Un film multiple pour un personnage mentalement fractionné
Au sein de cette histoire finalement banale d’adultère, Brian De Palma inclut un élément perturbateur issu du Voyeur (Powell, 1960). Comme dans le film britannique qui lui sert ici de matrice, il nous raconte l’expérience folle d’un père de famille qui se sert de son fils comme d’un cobaye. Dès lors, De Palma utilise cet élément pour reprendre une idée de Psychose (1960) sur la dissociation des identités. Comme dans le futur Split (Shyamalan, 2016), le personnage principal est victime de trouble dissociatif, ce qui explique en grande partie le jeu outré de John Lithgow, très décrié à l’époque, pourtant parfaitement maîtrisé par l’acteur.
Dès lors, les apparences peuvent voler en éclats et le spectateur se retrouve au cœur d’une spirale de meurtres et d’événements tous plus fous les uns que les autres. Libre à chacun d’adhérer ou non à cette proposition de cinéma totale, puisque rien ici ne vient vraiment nous raccrocher au moindre réalisme. Alternant le mélodrame, le thriller, le soap et l’humour noir dans un grand maelstrom d’émotions contraires, De Palma fait le pari de l’outrance pour dénoncer le fait que nous sommes bien au cinéma.
Un film, deux montages
Toutefois, si l’aspect grandiloquent de certaines scènes peut parfois faire sourire (c’est le danger lorsqu’on aborde le grotesque), le vrai défaut majeur du long-métrage vient de son montage. De Palma lui-même n’était pas satisfait de sa première demi-heure et, de fait, elle a tendance à éventer un peu trop l’intrigue. Si on compare le montage cinéma avec celui du director’s Cut (attention, non réalisé par De Palma, mais par un fan), le réagencement des séquences du début permet de mieux conserver la surprise du script, mais le tout perd en efficacité immédiate. Finalement, aucun des deux montages n’est pleinement satisfaisant.
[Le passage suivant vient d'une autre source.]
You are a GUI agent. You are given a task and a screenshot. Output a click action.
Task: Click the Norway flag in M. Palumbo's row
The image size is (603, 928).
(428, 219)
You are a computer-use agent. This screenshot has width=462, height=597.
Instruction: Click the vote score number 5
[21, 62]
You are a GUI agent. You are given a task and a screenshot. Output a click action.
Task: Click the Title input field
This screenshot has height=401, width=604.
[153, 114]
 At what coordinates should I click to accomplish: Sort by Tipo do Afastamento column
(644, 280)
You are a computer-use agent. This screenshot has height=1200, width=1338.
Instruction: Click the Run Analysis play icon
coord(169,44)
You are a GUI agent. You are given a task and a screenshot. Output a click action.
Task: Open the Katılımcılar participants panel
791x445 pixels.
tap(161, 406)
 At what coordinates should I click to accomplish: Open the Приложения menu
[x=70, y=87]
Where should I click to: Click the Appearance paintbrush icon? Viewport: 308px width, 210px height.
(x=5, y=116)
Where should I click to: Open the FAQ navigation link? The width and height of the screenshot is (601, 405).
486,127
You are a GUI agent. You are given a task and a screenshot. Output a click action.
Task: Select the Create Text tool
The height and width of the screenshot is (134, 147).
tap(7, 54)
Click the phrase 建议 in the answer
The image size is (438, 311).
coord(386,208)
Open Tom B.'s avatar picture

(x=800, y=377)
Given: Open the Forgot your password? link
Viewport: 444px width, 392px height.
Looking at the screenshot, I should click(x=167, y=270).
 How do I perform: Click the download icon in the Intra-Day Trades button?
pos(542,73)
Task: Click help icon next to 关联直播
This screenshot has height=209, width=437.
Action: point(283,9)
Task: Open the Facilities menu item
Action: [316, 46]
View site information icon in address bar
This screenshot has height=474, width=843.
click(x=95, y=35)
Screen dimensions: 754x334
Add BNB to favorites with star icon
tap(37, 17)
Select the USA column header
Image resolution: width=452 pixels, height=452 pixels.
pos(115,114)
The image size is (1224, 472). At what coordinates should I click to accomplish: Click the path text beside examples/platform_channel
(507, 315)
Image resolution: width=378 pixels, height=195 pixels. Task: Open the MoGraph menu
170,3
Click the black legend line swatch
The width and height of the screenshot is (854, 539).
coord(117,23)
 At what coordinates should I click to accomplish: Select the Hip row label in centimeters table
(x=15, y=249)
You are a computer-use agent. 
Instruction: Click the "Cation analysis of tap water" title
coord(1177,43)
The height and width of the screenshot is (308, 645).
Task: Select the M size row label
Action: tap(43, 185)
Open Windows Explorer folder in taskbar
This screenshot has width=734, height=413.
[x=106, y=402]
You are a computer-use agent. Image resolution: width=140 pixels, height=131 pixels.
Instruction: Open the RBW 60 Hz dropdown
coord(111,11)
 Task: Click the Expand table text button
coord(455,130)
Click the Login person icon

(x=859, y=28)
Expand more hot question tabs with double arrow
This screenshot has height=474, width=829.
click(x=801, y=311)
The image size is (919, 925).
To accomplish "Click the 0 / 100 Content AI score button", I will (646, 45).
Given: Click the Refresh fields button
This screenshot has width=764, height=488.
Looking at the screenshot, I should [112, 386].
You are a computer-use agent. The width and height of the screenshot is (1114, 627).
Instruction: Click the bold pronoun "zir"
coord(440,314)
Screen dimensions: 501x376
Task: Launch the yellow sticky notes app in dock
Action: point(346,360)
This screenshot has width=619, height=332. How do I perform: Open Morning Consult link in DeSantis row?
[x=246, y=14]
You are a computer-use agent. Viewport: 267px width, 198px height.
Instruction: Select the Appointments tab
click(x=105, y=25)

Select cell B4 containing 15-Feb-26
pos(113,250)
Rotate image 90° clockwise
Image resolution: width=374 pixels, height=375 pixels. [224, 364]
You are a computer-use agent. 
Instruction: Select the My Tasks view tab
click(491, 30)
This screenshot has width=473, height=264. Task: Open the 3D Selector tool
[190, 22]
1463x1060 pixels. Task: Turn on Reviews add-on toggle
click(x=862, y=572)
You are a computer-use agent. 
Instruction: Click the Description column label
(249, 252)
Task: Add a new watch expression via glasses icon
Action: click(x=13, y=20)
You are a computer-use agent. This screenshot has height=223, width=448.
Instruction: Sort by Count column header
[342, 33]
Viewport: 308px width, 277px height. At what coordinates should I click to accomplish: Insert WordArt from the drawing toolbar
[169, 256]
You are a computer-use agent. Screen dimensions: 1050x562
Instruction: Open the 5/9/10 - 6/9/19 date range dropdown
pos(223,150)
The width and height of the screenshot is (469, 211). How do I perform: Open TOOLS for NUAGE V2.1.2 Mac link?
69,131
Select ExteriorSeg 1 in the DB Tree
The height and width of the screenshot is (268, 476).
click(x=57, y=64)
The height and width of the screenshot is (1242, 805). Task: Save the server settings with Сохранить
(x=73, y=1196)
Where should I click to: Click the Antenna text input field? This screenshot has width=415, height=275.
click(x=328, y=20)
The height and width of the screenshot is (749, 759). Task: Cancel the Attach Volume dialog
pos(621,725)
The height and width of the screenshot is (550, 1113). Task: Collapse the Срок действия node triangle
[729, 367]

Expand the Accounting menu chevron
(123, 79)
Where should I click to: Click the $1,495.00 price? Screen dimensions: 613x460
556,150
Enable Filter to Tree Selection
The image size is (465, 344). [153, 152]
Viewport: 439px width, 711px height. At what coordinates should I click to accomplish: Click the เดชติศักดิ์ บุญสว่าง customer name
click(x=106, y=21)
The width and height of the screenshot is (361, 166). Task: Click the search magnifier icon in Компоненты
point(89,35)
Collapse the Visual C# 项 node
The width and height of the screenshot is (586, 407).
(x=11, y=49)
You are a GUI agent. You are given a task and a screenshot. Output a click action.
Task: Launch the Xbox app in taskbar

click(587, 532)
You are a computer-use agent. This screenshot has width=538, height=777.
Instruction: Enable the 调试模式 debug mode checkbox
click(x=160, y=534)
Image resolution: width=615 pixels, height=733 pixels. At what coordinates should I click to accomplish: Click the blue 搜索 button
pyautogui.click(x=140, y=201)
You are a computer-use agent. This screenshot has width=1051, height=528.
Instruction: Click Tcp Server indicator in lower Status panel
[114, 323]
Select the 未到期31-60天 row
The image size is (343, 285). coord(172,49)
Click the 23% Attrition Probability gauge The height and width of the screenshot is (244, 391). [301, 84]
En fait, même si De Palma a glissé certaines thématiques qui lui sont habituelles, on peut trouver un peu superficielle la réflexion engagée sur la véracité ou non de l’image filmée. Moins profond que d’habitude, L’esprit de Caïn souffre également d’une certaine propension à l’auto-citation. Ainsi, le travestissement de Lithgow fait référence à celui de Pulsions (1980), le final au ralenti évoque celui des Incorruptibles (1987) et ainsi de suite. Il s’agit certes de clins d’œil, mais cela alourdit considérablement le long-métrage déjà constellé de références à d’autres auteurs. On peut donc légitimement reprocher au cinéaste un manque de finesse et de légèreté.
L’esprit de Caïn, un De Palma très décrié
Très critiqué lors de sa sortie en 1992, L’esprit de Caïn a été un échec au box-office, même si la modestie de son budget a limité la casse. En France, il s’agit de l’un de ses plus gros bides – à l’exception de ses films des années 2010 – avec à peine 202 916 entrées sur l’ensemble du territoire. Sans doute en réaction à ces critiques excessivement négatives, certains fans de De Palma crient désormais au chef-d’œuvre incompris. La vérité se situe sans aucun doute au milieu. Ni épouvantable, ni transcendante, L’esprit de Caïn est une œuvre inégale capable de fulgurances, comme de ratés, souffrant avant tout d’un montage qui reste à refaire.
Récemment, le film est sorti dans un combo DVD / Blu-ray de bonne tenue sur le plan de la qualité de l’image. On reste davantage réservé quant à la pertinence de certains suppléments, et surtout par rapport à l’esthétique du combo, assez disgracieux. Les fans peuvent par contre profiter des deux versions du film et faire ainsi leur choix.